Anyway I just finished building four of the D. Coats NUCs that are built from 1/2" plywood and do not have an SBB screened bottom. So my question is when you do the vaporized OA treatment does it kill the mites or just make them loose their grip temporarily. My concern is whether the mites that have fallen to the solid wood floor of the NUC will recover and crawl back up or not.
Thanks for the idea, time and support.
 
#34 ·
Hi,
The OA will kill the mites. There are several debates as to how it kills them. Some say it burns their feet and mouths where they can not eat or crawl. Just remember it does not penetrate the capped brood so several treatments must be applied.
The threads on the glow plugs, Champion CH69 and Autolite 1104, are 12mm X 1.25 metric. to simplify the set-up I just turned the threads off and fasten it with a set screw. I'm machining another set up from stainless steel and aluminum. I'll post pics when I have it finished this week. Would love to see what you build also.


That's a nice set up!
Caution:
1. The oxalic acid will sublime when heated and if you wait for 10 minutes it will precipitate as a very small crystal.

Collected data entries
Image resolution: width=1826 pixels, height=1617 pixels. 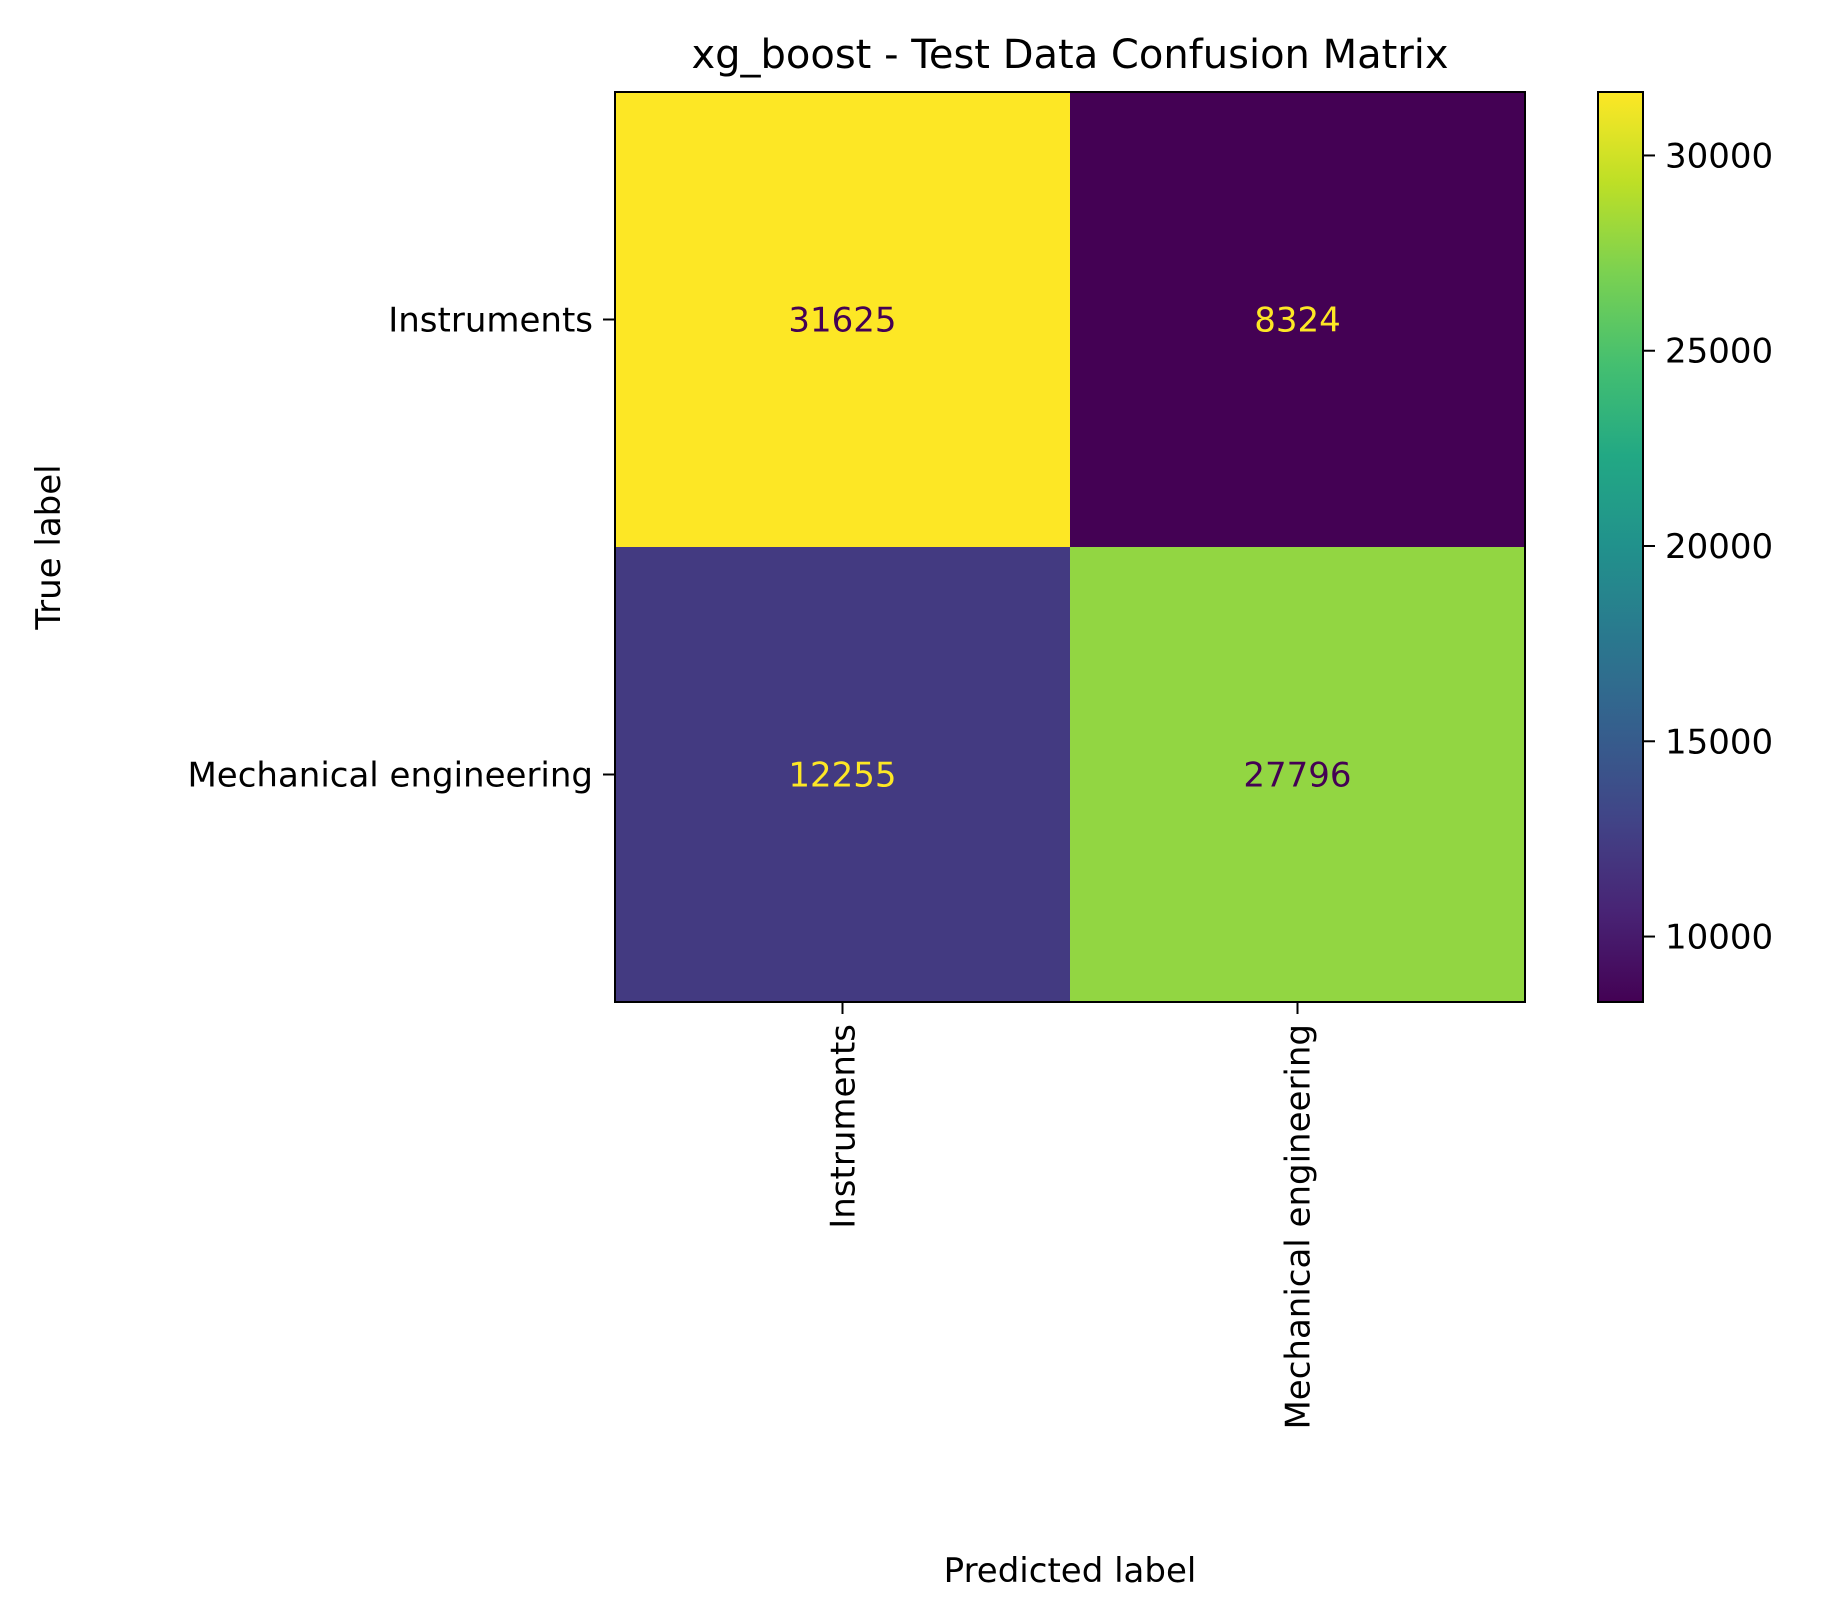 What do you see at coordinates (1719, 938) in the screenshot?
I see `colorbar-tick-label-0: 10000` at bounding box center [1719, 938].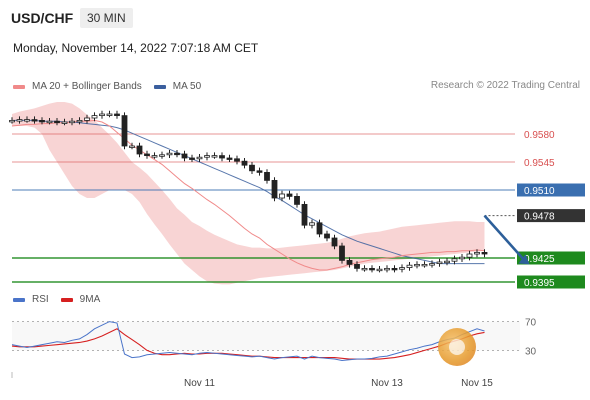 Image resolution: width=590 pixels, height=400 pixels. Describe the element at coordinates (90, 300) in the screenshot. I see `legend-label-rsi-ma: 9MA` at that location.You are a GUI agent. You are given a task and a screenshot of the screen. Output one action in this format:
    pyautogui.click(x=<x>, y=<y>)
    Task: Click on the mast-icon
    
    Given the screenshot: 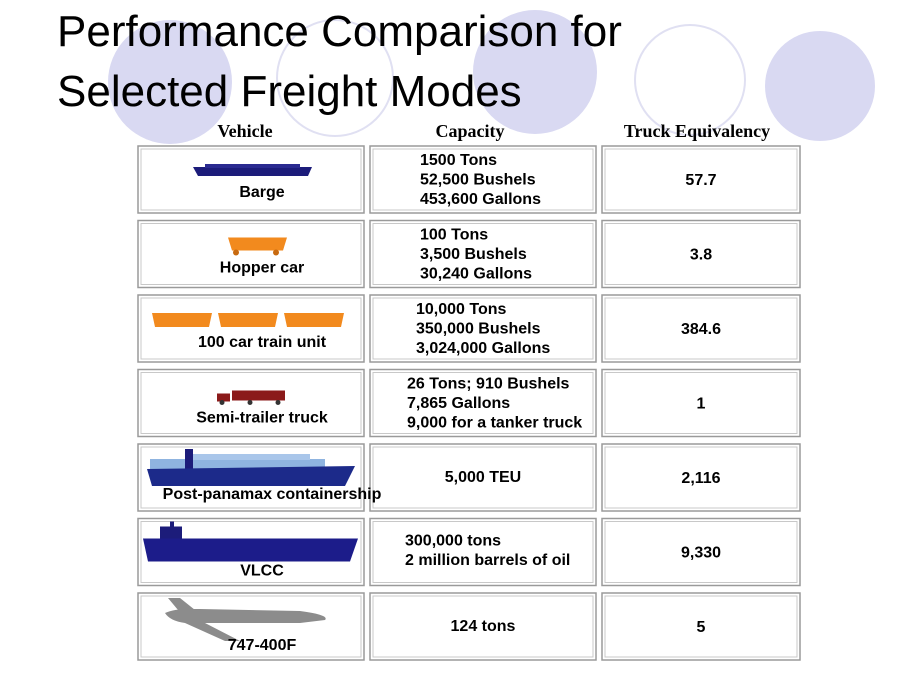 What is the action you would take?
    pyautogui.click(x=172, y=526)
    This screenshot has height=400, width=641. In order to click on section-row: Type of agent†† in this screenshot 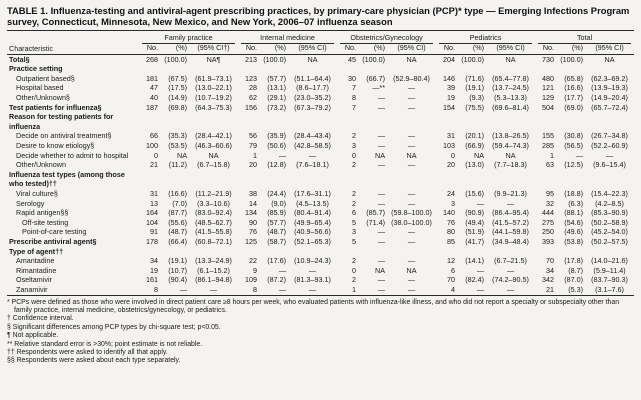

**TASK:** Update the beekeeping forum text about oxalic acid and mites: begin at the words "Anyway I just" and stop after "back up or not.", swapping "plywood" for "particle board".

**EXERCISE RESPONSE:**
Anyway I just finished building four of the D. Coats NUCs that are built from 1/2" particle board and do not have an SBB screened bottom. So my question is when you do the vaporized OA treatment does it kill the mites or just make them loose their grip temporarily. My concern is whether the mites that have fallen to the solid wood floor of the NUC will recover and crawl back up or not.